## Exercise goal
Each line from the one containing "This screenshot has width=1372, height=891." through the final line of the records is to be repeated exactly, with no additions.
── Data provided ──
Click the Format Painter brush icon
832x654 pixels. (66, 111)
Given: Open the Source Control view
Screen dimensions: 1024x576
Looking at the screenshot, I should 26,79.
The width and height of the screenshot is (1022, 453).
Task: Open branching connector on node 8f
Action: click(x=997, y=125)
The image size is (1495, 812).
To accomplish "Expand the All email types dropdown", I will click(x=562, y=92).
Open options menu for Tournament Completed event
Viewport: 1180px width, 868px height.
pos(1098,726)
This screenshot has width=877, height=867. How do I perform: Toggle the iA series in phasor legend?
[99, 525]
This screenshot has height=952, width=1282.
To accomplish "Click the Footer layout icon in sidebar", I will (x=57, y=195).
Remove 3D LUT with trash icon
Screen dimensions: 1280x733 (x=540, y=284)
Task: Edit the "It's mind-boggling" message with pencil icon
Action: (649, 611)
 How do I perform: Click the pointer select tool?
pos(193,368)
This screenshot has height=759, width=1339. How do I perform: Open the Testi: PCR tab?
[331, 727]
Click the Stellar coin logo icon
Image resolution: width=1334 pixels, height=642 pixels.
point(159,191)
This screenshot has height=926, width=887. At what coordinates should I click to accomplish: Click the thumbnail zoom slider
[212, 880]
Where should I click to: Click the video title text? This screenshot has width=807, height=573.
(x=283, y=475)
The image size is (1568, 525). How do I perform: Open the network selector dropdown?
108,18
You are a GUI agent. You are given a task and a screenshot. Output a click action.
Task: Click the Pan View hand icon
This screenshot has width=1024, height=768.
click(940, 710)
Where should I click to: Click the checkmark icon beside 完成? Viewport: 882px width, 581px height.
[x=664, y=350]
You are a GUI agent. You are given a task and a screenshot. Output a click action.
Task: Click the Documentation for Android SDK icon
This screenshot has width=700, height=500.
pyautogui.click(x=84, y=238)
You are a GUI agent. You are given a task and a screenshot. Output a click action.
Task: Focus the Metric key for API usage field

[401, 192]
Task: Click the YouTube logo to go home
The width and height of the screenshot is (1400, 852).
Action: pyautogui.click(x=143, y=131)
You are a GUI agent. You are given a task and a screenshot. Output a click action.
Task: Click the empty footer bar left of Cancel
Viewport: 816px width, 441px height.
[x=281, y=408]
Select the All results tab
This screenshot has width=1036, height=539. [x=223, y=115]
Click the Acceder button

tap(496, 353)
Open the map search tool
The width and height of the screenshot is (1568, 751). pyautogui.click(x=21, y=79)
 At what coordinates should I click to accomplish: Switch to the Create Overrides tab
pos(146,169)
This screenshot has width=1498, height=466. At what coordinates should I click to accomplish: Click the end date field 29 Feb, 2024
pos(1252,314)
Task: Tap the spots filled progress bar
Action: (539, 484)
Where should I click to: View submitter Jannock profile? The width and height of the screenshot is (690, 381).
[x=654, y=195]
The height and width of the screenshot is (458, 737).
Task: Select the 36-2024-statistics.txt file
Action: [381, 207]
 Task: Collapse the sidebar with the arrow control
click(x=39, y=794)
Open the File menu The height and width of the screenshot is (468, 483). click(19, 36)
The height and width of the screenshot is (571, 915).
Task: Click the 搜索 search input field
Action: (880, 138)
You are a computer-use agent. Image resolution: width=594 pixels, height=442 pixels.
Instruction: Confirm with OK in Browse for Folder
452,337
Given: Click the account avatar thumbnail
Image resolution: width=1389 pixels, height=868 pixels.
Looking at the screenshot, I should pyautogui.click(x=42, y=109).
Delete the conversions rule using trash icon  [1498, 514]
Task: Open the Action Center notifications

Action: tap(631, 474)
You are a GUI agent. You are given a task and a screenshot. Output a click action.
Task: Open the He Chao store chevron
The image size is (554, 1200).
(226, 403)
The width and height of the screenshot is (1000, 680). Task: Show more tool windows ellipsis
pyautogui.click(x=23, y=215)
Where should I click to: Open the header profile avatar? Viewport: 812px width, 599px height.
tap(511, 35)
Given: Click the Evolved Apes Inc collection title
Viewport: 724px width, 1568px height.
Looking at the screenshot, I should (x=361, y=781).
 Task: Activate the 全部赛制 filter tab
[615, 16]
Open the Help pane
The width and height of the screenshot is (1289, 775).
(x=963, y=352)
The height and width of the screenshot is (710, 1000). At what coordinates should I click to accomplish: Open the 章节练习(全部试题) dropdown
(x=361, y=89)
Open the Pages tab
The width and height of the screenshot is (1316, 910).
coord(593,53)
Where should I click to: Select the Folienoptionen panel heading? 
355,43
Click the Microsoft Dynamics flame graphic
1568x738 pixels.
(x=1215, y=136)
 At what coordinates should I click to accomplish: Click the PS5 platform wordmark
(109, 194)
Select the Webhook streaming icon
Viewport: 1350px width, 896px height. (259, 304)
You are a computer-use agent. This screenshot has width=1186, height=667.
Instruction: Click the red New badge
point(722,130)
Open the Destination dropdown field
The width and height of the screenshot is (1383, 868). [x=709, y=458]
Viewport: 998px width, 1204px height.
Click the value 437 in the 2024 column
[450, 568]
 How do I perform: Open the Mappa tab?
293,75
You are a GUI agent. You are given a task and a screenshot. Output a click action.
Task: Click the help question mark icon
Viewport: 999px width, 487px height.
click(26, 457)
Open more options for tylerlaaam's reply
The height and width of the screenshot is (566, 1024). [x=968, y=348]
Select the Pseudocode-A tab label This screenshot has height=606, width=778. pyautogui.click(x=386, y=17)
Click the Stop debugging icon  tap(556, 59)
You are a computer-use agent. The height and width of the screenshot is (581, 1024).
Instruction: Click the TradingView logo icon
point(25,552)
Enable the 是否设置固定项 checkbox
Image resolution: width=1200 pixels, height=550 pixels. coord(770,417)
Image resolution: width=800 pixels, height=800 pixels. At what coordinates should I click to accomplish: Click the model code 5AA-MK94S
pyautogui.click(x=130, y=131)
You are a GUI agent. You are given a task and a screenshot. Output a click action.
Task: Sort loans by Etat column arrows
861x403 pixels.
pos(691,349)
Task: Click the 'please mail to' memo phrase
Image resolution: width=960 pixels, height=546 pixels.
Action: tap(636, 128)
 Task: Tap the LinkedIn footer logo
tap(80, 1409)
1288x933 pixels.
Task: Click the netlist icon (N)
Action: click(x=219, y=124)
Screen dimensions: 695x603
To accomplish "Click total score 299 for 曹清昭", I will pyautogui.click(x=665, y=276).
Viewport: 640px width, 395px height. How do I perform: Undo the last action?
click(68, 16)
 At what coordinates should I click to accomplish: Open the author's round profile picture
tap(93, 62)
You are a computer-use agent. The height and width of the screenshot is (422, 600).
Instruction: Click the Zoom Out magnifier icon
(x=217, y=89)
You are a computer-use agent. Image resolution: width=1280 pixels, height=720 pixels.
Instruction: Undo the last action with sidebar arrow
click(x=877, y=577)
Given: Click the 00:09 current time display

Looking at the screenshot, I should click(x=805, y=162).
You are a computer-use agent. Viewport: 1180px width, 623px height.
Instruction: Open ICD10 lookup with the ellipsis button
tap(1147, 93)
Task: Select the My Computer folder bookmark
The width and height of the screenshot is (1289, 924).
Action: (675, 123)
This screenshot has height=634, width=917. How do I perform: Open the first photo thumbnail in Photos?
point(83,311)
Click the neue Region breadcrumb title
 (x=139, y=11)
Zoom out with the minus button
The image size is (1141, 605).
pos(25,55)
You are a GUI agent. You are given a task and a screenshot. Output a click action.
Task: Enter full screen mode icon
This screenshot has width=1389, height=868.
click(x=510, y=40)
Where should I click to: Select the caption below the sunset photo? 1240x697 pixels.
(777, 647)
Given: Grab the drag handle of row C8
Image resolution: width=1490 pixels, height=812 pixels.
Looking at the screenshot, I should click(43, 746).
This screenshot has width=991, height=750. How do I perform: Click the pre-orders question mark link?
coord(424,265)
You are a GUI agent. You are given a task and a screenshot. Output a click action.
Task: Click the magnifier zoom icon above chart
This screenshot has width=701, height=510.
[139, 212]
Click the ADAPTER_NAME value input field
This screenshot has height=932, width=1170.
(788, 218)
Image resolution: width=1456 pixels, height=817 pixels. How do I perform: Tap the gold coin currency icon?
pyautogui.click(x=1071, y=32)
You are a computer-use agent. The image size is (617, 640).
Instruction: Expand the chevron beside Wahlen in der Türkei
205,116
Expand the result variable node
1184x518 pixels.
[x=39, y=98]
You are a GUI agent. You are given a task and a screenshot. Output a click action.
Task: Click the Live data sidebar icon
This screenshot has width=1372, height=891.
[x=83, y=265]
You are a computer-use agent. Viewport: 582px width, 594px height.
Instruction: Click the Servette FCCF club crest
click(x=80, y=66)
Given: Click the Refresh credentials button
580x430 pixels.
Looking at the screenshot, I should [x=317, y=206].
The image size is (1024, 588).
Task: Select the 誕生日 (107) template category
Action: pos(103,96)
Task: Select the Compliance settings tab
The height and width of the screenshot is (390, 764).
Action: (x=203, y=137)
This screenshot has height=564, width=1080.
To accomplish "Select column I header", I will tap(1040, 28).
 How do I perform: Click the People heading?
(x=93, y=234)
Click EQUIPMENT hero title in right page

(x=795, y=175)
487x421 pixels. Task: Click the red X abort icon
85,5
───
## Answer box
This screenshot has width=1372, height=891.
[x=83, y=265]
You are a computer-use agent. Viewport: 582px width, 594px height.
Instruction: Click the Servette FCCF club crest
click(x=80, y=66)
Given: Click the Refresh credentials button
580x430 pixels.
Looking at the screenshot, I should [x=317, y=206].
The image size is (1024, 588).
Task: Select the 誕生日 (107) template category
Action: pos(103,96)
Task: Select the Compliance settings tab
The height and width of the screenshot is (390, 764).
Action: (x=203, y=137)
This screenshot has height=564, width=1080.
To accomplish "Select column I header", I will tap(1040, 28).
 How do I perform: Click the People heading?
(x=93, y=234)
Click EQUIPMENT hero title in right page

(x=795, y=175)
487x421 pixels. Task: Click the red X abort icon
85,5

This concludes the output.